_Saved data entries_
══════
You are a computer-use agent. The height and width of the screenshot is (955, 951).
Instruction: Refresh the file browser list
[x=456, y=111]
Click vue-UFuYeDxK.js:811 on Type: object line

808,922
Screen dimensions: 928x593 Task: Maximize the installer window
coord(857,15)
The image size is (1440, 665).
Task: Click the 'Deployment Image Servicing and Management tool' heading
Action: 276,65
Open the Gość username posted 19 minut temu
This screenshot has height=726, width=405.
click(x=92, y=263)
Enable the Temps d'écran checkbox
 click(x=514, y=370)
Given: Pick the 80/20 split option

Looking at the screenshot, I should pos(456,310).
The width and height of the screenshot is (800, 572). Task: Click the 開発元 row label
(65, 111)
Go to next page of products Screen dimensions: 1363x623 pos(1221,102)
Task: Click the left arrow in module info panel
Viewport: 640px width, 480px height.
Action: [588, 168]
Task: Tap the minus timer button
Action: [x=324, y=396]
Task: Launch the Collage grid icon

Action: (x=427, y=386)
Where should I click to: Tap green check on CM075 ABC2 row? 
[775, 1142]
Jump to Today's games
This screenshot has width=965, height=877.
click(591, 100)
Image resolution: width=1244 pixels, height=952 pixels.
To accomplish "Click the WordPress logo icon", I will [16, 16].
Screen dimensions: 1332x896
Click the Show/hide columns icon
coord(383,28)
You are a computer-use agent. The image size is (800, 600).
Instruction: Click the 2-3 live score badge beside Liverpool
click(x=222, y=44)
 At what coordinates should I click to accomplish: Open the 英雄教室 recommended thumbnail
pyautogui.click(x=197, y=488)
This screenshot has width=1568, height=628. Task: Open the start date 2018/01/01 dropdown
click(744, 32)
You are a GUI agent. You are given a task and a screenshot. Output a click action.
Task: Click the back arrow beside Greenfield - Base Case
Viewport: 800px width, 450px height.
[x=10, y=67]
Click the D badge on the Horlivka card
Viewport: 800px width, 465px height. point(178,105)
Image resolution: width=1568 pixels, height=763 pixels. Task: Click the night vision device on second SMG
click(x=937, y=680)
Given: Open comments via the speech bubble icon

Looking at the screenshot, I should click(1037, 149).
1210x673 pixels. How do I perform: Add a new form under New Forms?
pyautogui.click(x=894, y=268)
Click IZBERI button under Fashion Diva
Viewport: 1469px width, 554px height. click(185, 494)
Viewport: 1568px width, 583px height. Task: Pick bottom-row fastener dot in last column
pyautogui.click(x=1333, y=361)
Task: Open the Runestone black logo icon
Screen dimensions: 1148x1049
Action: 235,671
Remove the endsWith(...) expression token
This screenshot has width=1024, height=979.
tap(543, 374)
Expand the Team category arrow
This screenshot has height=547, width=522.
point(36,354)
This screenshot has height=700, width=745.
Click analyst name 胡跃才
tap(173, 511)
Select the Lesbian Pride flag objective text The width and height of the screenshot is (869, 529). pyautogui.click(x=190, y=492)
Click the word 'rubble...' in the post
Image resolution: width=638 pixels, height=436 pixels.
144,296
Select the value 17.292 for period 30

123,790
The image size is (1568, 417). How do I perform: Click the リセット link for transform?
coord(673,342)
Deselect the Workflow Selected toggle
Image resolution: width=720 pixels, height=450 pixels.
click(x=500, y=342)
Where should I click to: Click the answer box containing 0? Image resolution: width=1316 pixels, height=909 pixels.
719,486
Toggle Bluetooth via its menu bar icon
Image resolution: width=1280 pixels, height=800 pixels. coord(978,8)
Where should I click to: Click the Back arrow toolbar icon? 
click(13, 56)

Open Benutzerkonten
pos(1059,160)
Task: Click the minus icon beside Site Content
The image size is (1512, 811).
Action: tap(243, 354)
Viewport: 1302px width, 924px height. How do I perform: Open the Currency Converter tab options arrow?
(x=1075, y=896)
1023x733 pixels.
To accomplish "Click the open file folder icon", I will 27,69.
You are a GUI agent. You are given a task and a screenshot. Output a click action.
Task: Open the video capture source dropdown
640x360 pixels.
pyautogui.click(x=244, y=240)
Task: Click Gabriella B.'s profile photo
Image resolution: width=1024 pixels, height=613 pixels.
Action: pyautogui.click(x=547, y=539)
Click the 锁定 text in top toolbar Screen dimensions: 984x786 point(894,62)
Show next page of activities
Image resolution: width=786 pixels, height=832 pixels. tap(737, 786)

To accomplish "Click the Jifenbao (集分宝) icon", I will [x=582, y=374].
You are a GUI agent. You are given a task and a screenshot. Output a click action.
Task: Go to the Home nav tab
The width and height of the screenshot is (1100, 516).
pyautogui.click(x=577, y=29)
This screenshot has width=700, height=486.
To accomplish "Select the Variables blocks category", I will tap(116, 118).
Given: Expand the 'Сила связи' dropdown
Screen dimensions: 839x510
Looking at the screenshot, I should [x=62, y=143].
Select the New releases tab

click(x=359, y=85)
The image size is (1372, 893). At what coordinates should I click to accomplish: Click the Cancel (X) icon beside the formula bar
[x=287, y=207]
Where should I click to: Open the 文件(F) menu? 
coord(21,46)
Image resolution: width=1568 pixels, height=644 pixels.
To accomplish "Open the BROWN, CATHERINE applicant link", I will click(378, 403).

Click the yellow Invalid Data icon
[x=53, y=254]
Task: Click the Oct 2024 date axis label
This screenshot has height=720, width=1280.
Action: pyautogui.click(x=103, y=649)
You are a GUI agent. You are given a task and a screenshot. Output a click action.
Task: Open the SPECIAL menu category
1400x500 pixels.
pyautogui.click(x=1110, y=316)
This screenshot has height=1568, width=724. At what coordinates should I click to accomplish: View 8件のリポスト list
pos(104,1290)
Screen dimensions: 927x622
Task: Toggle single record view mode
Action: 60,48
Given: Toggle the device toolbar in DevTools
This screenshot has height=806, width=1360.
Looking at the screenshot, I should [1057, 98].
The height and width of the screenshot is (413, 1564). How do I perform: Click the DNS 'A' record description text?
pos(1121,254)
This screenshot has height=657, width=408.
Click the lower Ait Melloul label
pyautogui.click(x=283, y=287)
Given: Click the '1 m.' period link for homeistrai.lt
══════
_Prompt_
Extract the lines above, from the first one through the one containing "You are a computer-use agent. The image", and return only those, unchanged.

_Exercise result_
You are a computer-use agent. The height and width of the screenshot is (955, 951).
Instruction: Refresh the file browser list
[x=456, y=111]
Click vue-UFuYeDxK.js:811 on Type: object line

808,922
Screen dimensions: 928x593 Task: Maximize the installer window
coord(857,15)
The image size is (1440, 665).
Task: Click the 'Deployment Image Servicing and Management tool' heading
Action: 276,65
Open the Gość username posted 19 minut temu
This screenshot has height=726, width=405.
click(x=92, y=263)
Enable the Temps d'écran checkbox
 click(x=514, y=370)
Given: Pick the 80/20 split option

Looking at the screenshot, I should pos(456,310).
The width and height of the screenshot is (800, 572). Task: Click the 開発元 row label
(65, 111)
Go to next page of products Screen dimensions: 1363x623 pos(1221,102)
Task: Click the left arrow in module info panel
Viewport: 640px width, 480px height.
Action: [588, 168]
Task: Tap the minus timer button
Action: [x=324, y=396]
Task: Launch the Collage grid icon

Action: (x=427, y=386)
Where should I click to: Tap green check on CM075 ABC2 row? 
[775, 1142]
Jump to Today's games
This screenshot has width=965, height=877.
click(591, 100)
Image resolution: width=1244 pixels, height=952 pixels.
To accomplish "Click the WordPress logo icon", I will [16, 16].
Screen dimensions: 1332x896
Click the Show/hide columns icon
coord(383,28)
You are a computer-use agent. The image size is (800, 600).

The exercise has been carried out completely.